## Prompt 1
Reproduce, word for word, the stretch of the apartment renovation text from "A range of design" through "of stunning architecture.".

## Supplied text

The doctor’s primary goal was to restore this historic, landmarked, Rosario Candela-designed space built in 1930 back to its original elegance. Important to him was to maintain the grand scale of the formal front rooms along with their classic moldings. For Denise Green, whose body of work is a study in color, a warm but neutral palette with simple but crisp detailing was critical to create a backdrop for the couple’s extensive art collection, including her own work. A lover of books, places to read and store many large format art books was also paramount.
A range of design elements, from carefully constructed spatial frames to the choice of sophisticated but subtle materials and colors inserted into this pre-war shell – with its brick courtyard and elaborate wrought iron gates – conspire to make the renovated space a true example of stunning architecture.
A series of framed openings, accented in deeply articulated moldings in the formal spaces and “outlined” in clean, modern reveals at the more intimately scaled spaces, focus the eye on objects and artwork collected by the couple over many years, including pieces by Jene Highstein, Tony Smith, Alan Turner, David Headley, Joseph Beuys, Keith Sonnier, Duke Ellington and Denise Green herself. Additionally, the various scale relationships between the grand Gallery with its archway and stair, and the more delicately-scaled and detailed rooms that extend off of it, heighten the contrast of programs and uses. Finally, the extremely high-quality plaster and paint finish really make the spaces sing.
However, the use of sophisticated but subtle materials and colors probably best represents the project’s luxurious aesthetic. Random-length Honduran Mahogany wood flooring that runs throughout the apartment in a clear finish, which brings out the graining, is truly striking. The selection of a variety of natural stones, much of which is installed in full slabs, creates a rich yet soothing aura in the Art Deco Entry Vestibule [a combination of polished Absolute Black Granite, Corinthian Beige and Crema Bianco], the Kitchen [soft Rosa Aurora veined marble] and the Master Bathroom [full slabs of exotic green-brown Madreperola].

## Prompt 2
Arrange the stretch of the rows below from the line containing "Given: Go to User Management breadcrumb" through the end of the rows as a JSON list of strings. Use one string per line, skip blank lines, and leave out the pictures.

## Data
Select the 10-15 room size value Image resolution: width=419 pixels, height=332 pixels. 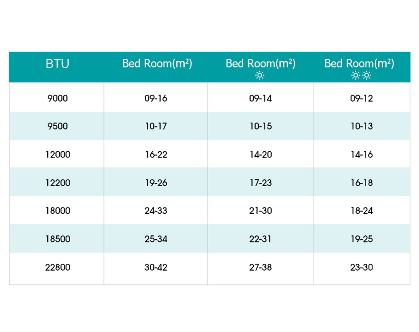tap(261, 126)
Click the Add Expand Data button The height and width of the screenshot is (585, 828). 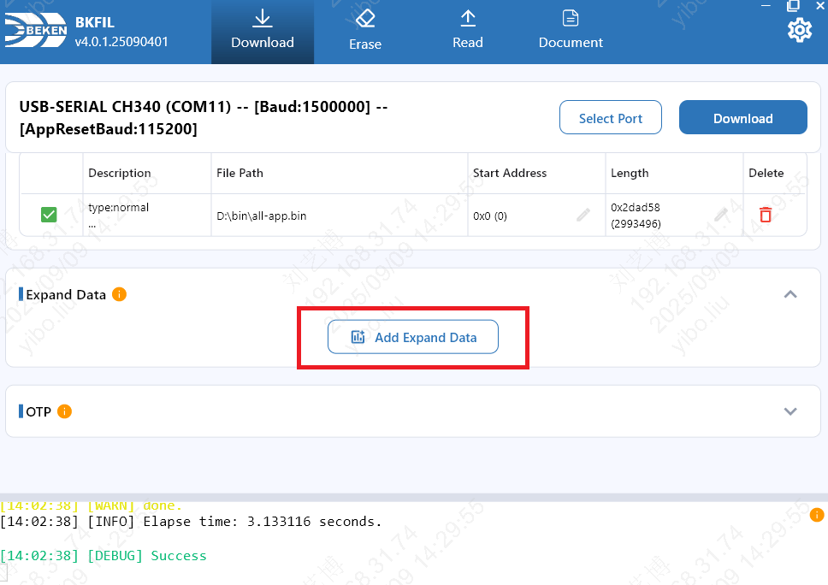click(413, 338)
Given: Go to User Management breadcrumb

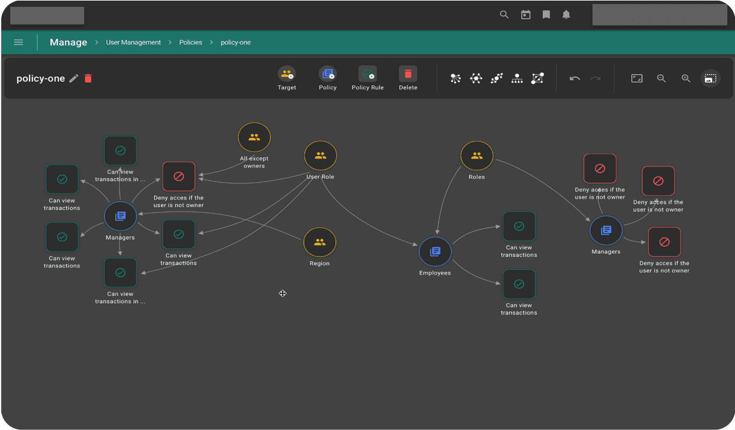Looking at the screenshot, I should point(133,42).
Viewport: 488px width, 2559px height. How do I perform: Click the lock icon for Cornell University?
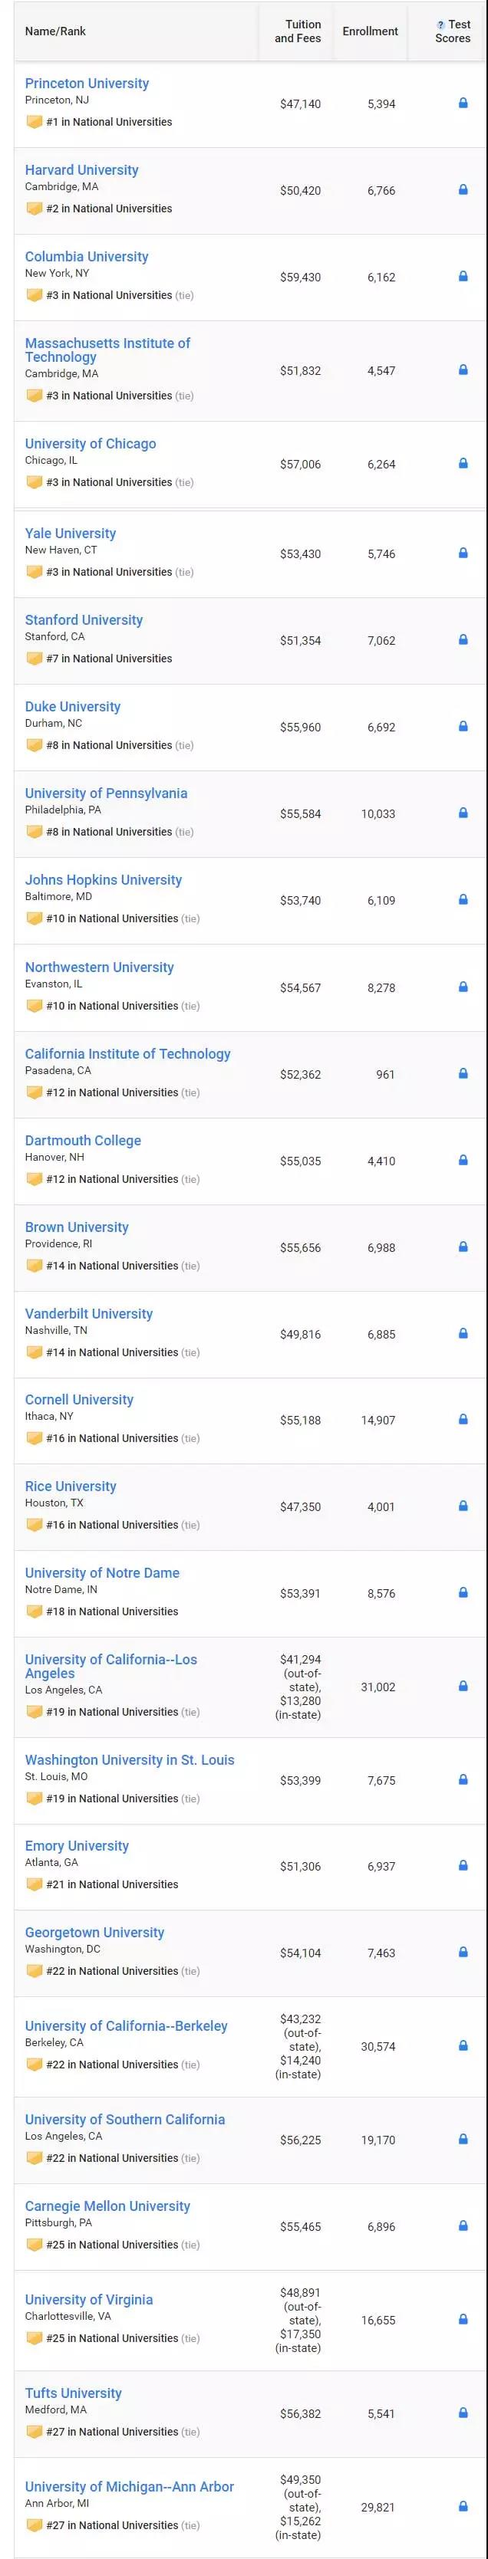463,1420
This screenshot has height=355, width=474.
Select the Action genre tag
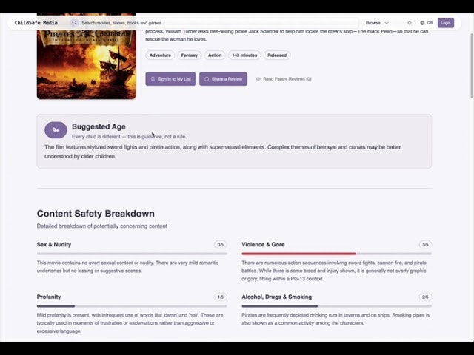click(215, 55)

## Problem solution 1
A range of design elements, from carefully constructed spatial frames to the choice of sophisticated but subtle materials and colors inserted into this pre-war shell – with its brick courtyard and elaborate wrought iron gates – conspire to make the renovated space a true example of stunning architecture.

## Problem solution 2
[
  "Given: Go to User Management breadcrumb",
  "Looking at the screenshot, I should point(133,42).",
  "Viewport: 488px width, 2559px height. How do I perform: Click the lock icon for Cornell University?",
  "463,1420",
  "This screenshot has height=355, width=474.",
  "Select the Action genre tag",
  "click(215, 55)"
]